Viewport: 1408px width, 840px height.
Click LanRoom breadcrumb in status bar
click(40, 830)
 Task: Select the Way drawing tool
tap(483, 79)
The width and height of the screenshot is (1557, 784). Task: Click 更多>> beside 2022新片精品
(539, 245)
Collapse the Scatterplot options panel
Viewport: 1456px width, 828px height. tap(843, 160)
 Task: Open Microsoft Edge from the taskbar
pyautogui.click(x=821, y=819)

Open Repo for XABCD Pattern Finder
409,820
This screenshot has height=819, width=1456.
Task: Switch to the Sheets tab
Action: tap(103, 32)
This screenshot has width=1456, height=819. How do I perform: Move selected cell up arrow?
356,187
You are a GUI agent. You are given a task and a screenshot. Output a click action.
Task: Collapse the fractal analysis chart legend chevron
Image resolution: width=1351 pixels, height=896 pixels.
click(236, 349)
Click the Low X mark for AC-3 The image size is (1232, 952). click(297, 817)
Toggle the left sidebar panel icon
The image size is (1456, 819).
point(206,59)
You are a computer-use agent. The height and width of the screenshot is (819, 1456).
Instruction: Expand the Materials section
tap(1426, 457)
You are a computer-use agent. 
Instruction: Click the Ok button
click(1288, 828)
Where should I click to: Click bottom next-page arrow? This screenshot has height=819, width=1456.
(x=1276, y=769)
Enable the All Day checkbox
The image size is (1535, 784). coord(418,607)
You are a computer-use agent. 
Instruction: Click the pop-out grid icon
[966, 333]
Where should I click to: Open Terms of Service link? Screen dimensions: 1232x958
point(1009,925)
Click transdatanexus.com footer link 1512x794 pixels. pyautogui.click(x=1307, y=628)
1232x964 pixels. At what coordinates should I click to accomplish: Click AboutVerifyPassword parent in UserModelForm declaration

+ + + +

▸ **Assigned task**
Copy exactly the lines above, from the one containing "You are a GUI" through the very last line.

▸ **Response for this exercise**
You are a GUI agent. You are given a task and a screenshot. Output a click action.
Task: Collapse the fractal analysis chart legend chevron
Image resolution: width=1351 pixels, height=896 pixels.
click(236, 349)
Click the Low X mark for AC-3 The image size is (1232, 952). click(297, 817)
Toggle the left sidebar panel icon
The image size is (1456, 819).
point(206,59)
You are a computer-use agent. The height and width of the screenshot is (819, 1456).
Instruction: Expand the Materials section
tap(1426, 457)
You are a computer-use agent. 
Instruction: Click the Ok button
click(1288, 828)
Where should I click to: Click bottom next-page arrow? This screenshot has height=819, width=1456.
(x=1276, y=769)
Enable the All Day checkbox
The image size is (1535, 784). coord(418,607)
You are a computer-use agent. 
Instruction: Click the pop-out grid icon
[966, 333]
Where should I click to: Open Terms of Service link? Screen dimensions: 1232x958
point(1009,925)
Click transdatanexus.com footer link 1512x794 pixels. pyautogui.click(x=1307, y=628)
1232x964 pixels. At what coordinates should I click to accomplish: Click AboutVerifyPassword parent in UserModelForm declaration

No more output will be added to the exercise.